Task requirements
Show every line below where "Switch" can be found.

----------

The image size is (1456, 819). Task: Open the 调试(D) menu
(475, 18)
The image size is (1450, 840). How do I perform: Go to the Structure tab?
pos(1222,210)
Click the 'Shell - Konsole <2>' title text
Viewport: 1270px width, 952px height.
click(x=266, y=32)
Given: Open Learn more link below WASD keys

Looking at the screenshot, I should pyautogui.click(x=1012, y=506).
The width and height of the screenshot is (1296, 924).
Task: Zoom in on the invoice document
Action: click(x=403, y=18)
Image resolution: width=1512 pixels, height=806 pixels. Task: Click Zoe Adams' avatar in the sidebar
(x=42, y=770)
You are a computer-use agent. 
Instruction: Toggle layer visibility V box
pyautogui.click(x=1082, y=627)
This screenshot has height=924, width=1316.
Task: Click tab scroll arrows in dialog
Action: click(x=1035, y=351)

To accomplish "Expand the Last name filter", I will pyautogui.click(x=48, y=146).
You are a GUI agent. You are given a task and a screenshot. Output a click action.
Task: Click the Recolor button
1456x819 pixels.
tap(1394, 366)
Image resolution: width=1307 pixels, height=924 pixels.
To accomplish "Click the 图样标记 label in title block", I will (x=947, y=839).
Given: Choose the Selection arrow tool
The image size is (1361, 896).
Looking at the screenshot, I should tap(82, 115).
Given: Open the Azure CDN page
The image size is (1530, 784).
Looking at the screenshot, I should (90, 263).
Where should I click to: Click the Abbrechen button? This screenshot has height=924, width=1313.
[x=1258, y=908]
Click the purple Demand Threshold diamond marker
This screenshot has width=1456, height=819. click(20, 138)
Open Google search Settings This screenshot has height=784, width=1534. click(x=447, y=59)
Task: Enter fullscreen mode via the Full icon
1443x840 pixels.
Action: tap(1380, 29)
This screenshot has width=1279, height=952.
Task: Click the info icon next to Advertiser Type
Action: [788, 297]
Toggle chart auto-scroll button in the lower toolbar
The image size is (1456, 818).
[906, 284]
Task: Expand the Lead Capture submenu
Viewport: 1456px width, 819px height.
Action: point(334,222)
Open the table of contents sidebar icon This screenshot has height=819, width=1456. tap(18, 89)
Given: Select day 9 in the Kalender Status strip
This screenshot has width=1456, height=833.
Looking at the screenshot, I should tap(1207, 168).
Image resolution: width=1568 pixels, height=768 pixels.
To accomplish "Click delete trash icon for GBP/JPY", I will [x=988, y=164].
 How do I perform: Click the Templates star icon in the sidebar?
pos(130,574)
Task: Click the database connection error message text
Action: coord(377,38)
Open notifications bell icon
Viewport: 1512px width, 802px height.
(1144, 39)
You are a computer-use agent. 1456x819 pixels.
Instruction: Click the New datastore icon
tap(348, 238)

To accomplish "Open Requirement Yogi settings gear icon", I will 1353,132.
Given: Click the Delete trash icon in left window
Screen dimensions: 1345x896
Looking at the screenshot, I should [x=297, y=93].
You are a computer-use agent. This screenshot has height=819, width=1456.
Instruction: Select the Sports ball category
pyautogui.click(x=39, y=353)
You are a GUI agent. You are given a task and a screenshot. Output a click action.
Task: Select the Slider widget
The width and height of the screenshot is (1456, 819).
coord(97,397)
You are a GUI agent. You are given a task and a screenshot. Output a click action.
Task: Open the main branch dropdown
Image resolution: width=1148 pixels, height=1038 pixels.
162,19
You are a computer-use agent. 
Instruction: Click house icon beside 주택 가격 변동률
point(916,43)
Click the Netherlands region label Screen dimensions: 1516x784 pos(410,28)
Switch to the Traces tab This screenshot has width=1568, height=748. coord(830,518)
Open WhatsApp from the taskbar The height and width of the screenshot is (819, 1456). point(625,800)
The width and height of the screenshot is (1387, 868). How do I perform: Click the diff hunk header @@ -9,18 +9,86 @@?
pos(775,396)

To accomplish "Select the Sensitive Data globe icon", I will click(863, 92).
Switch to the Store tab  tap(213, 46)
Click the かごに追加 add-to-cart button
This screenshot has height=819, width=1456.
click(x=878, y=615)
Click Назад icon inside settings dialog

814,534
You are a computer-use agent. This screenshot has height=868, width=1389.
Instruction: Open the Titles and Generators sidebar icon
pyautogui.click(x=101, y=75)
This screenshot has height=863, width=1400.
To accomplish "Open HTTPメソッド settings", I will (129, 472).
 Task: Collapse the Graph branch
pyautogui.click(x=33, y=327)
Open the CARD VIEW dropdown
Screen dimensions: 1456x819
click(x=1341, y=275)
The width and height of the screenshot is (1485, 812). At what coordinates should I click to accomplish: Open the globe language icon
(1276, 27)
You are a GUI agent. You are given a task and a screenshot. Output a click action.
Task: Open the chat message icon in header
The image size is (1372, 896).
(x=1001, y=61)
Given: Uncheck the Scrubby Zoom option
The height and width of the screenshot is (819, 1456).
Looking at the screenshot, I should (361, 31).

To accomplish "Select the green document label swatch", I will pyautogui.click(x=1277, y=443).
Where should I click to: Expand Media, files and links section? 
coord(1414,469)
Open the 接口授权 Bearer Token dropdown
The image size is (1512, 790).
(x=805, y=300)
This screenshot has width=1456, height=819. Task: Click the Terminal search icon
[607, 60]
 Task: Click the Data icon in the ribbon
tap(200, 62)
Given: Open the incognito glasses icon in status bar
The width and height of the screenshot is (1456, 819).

----------

Solved exercise
Switch to the Traces tab This screenshot has width=1568, height=748. coord(830,518)
Switch to the Store tab  tap(213, 46)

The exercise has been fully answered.